A mother appeals the termination of her parental rights to her child, born in
2016, pursuant to Iowa Code section 232.116(1)(f) (2020).1 Her sole argument on
appeal is that there was insufficient evidence to support the final element of that
provision—that the child could not be returned to the mother’s care at the time of
the termination hearing. See Iowa Code § 232.116(1)(f)(4) (requiring “clear and
convincing evidence that at the present time the child cannot be returned to the
custody of the child’s parents”); In re D.W., 791 N.W.2d 703, 707 (Iowa 2010)
(interpreting the statutory language “at the present time” to mean “at the time of
the termination hearing”).
We find the mother’s vague argument, supported by conclusory statements
without references to the record, to be insufficient to facilitate our review and deem
them waived.2 See Iowa Rs. App. P. 6.201(1)(d) (“The petition on appeal shall
substantially comply with form 5 in rule 6.1401.”); 6.1401–Form 5 (“[S]tate what
findings of fact or conclusions of law the district court made with which you
1 The father’s rights were also terminated. He does not appeal.
2 The mother’s substantive argument is limited to the following:
The mother asserts that such clear and convincing evidence is not
present in the record below.
To show that the minor child cannot be returned to the mother
as provided by Iowa Code § 232.102 requires finding, by clear and
convincing evidence, that said child would be exposed to
adjudicatory harm that would warrant a [child-in-need-of-assistance]
finding if returned. The lower court makes such a finding, but then
proceeds to attempt to support it only with speculation regarding the
mother. There is not clear and convincing evidence that the mother
is incapable of being a minimally adequate and safe parent, only
concerns that she might not be, and the burden is on the petitioner,
not the mother. In the absence of such clear and convincing
evidence, the Court should reverse the lower court’s termination
order.
3
disagree and why, generally referencing a particular part of the record, witnesses’
testimony, or exhibits that support your position on appeal. . . . General
conclusions, such as ‘the trial court’s ruling is not supported by law or the facts’
are not acceptable.”); see also In re C.B., 611 N.W.2d 489, 492 (Iowa 2000) (“A
broad, all encompassing argument is insufficient to identify error in cases of de
novo review.”); Hyler v. Garner, 548 N.W.2d 864, 876 (1996) (“[W]e will not
speculate on the arguments [a party] might have made and then search for legal
authority and comb the record for facts to support such arguments.”); Inghram v.

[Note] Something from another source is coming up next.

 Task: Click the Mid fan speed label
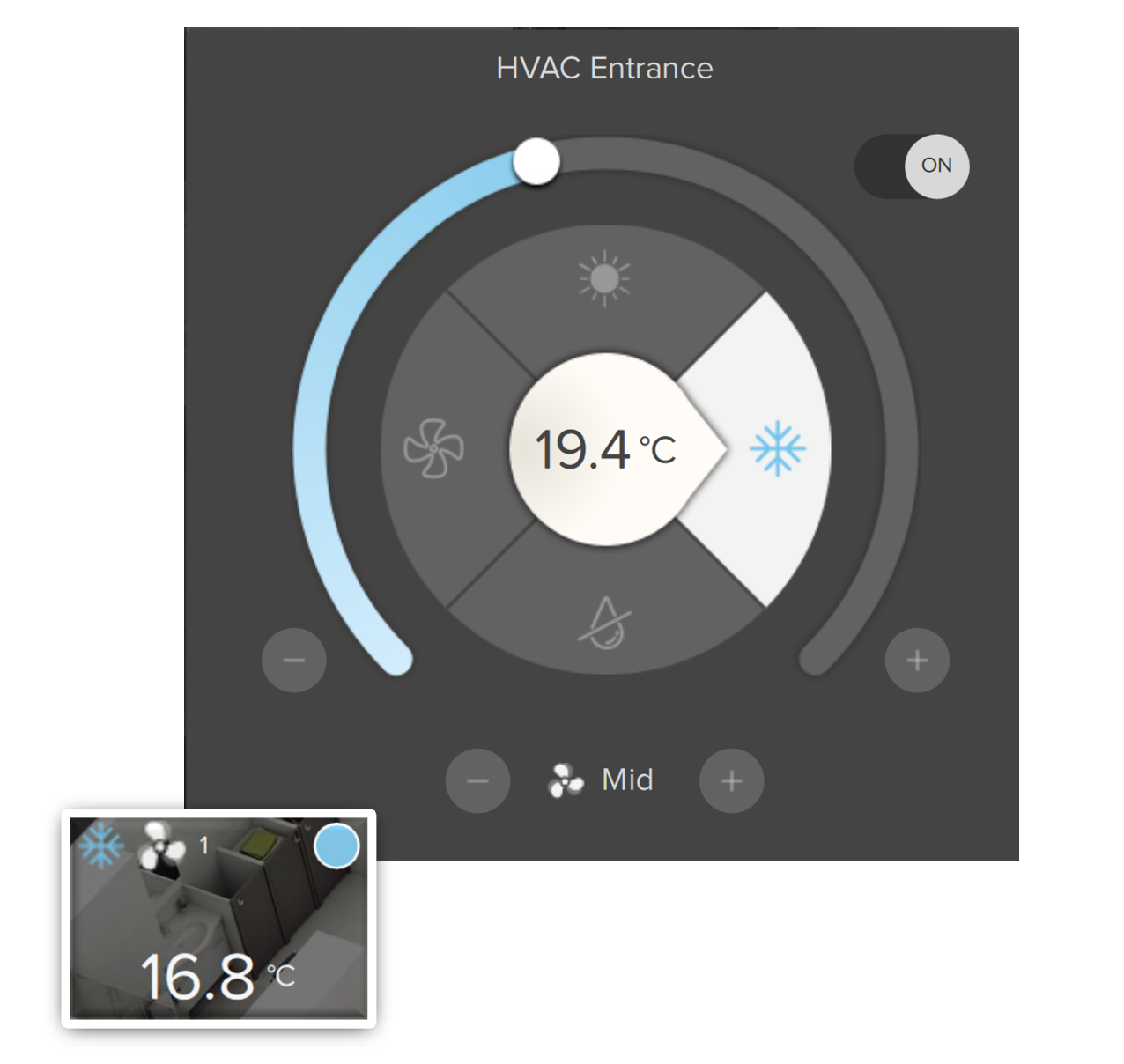click(627, 780)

Dairyland Mut. Ins. Co., 215 N.W.2d 239, 240 (Iowa 1974) (“To reach the merits
of this case would require us to assume a partisan role and undertake the
appellant’s research and advocacy. This role is one we refuse to assume.”); cf.

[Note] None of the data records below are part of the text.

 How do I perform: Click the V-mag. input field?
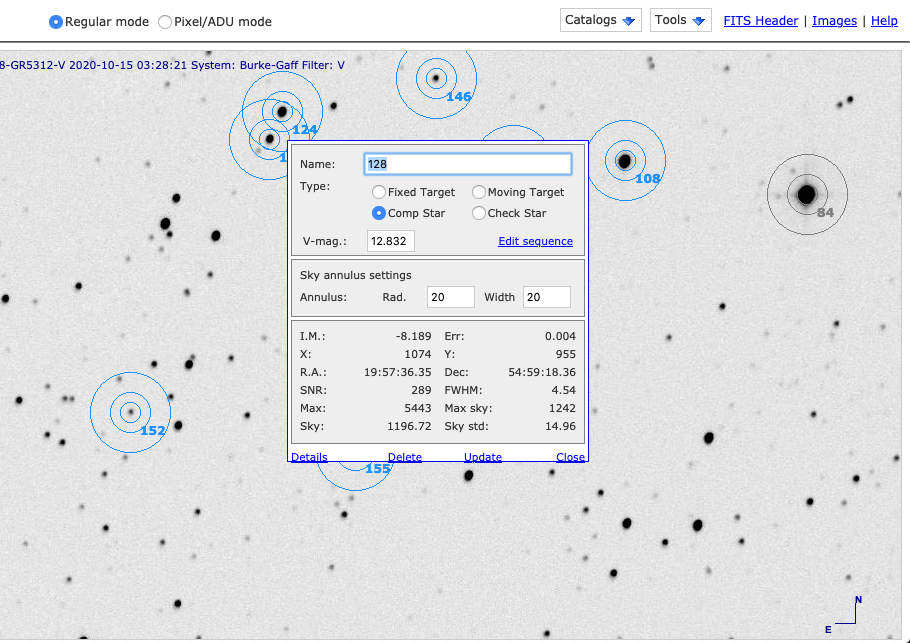point(391,241)
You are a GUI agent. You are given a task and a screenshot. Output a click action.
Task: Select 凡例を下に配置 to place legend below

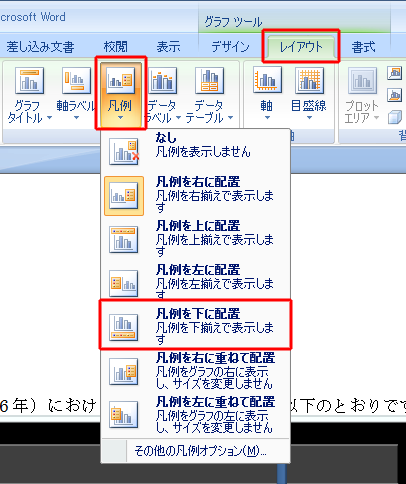(x=195, y=325)
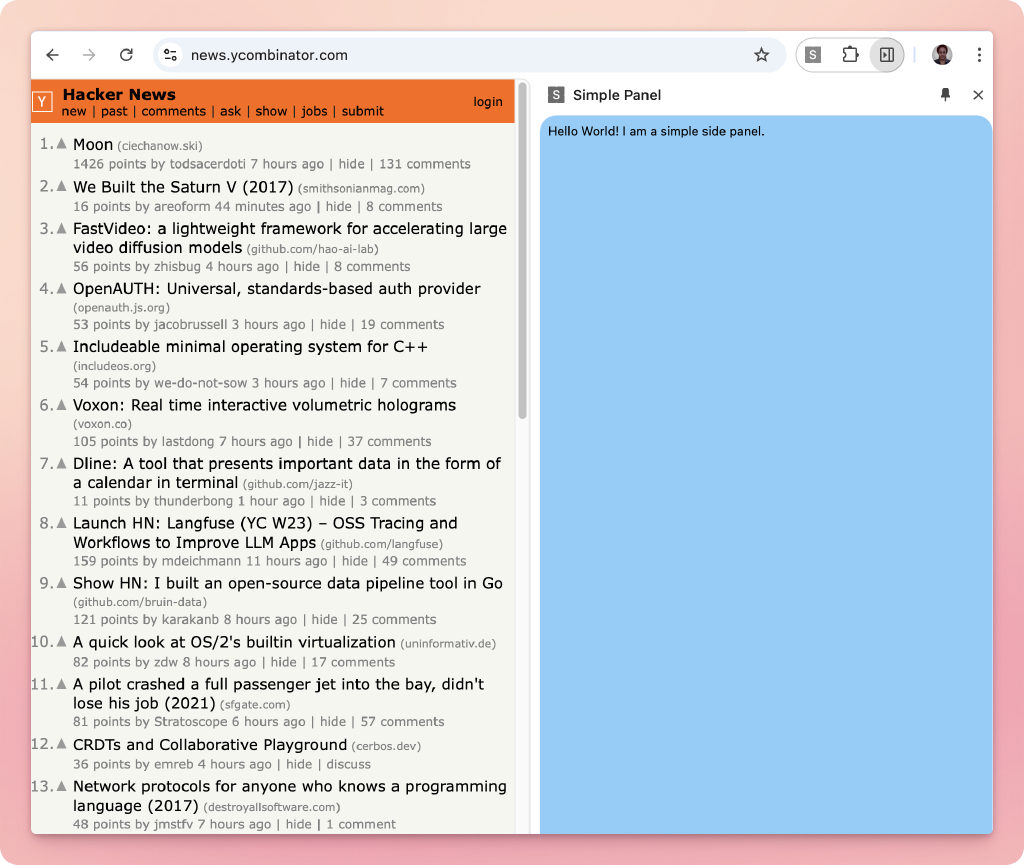The height and width of the screenshot is (865, 1024).
Task: View site information icon in address bar
Action: tap(171, 55)
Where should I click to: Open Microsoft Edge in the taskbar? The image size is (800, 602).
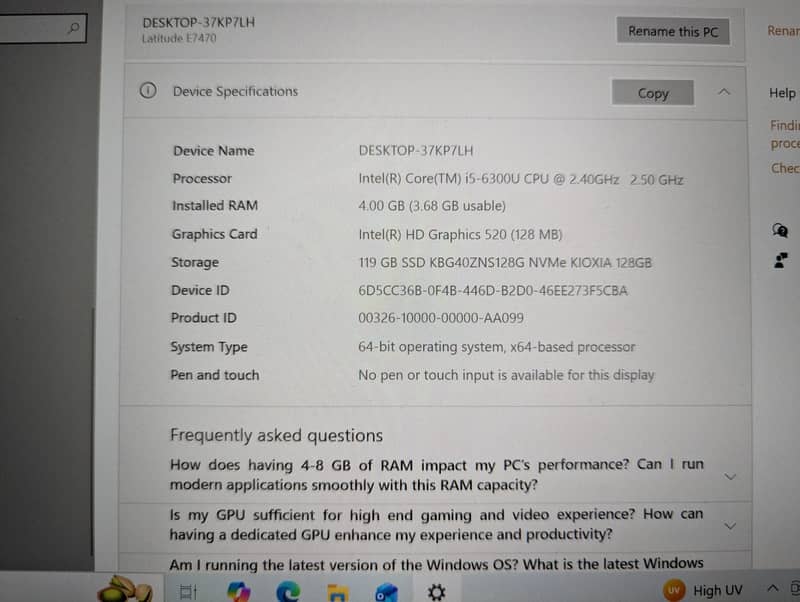[x=288, y=592]
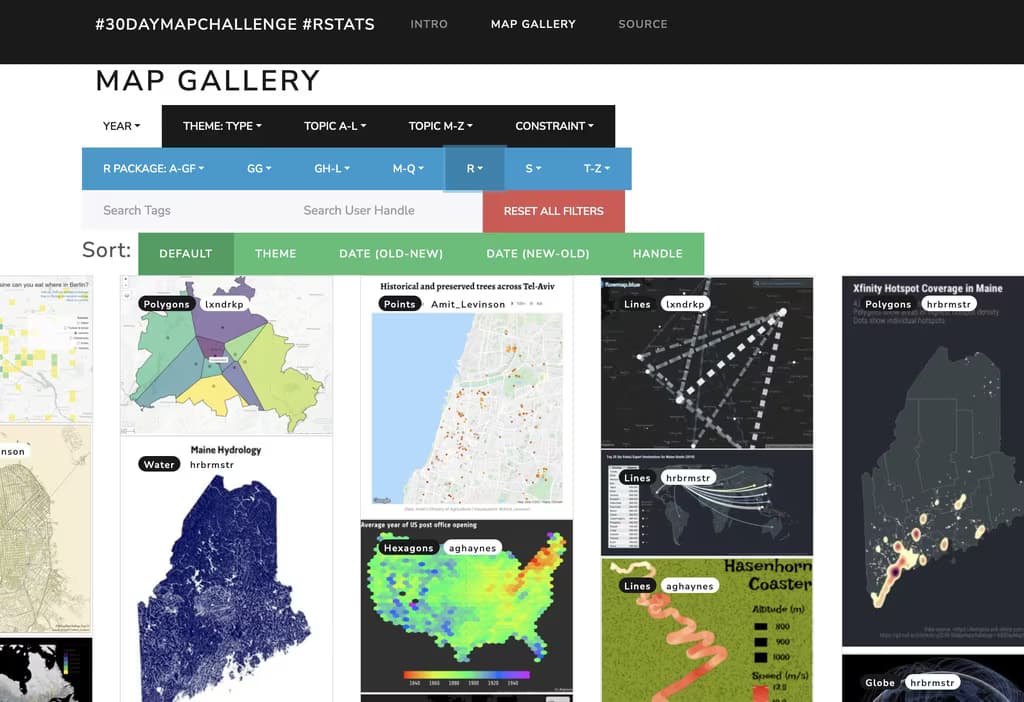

Iowa R. App. P. 6.903(2)(g)(3) (requiring arguments in briefs to contain reasoning,
citations to authorities, and references to pertinent parts of the record).

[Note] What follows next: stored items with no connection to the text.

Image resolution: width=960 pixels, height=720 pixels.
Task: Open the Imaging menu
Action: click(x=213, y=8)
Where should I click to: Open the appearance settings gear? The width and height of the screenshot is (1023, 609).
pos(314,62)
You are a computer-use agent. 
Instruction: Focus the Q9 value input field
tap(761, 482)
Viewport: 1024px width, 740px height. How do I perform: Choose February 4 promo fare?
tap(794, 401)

In any event, upon our de novo review, see In re L.T., 924 N.W.2d 521, 526
(Iowa 2019), we conclude the State met its burden for termination under Iowa Code
section 232.116(1)(f). At the time of the termination hearing, despite more than
two years of services, the mother simply was not at a point that the child could be
safely returned to her care. We affirm the termination of the mother’s parental
rights.
AFFIRMED.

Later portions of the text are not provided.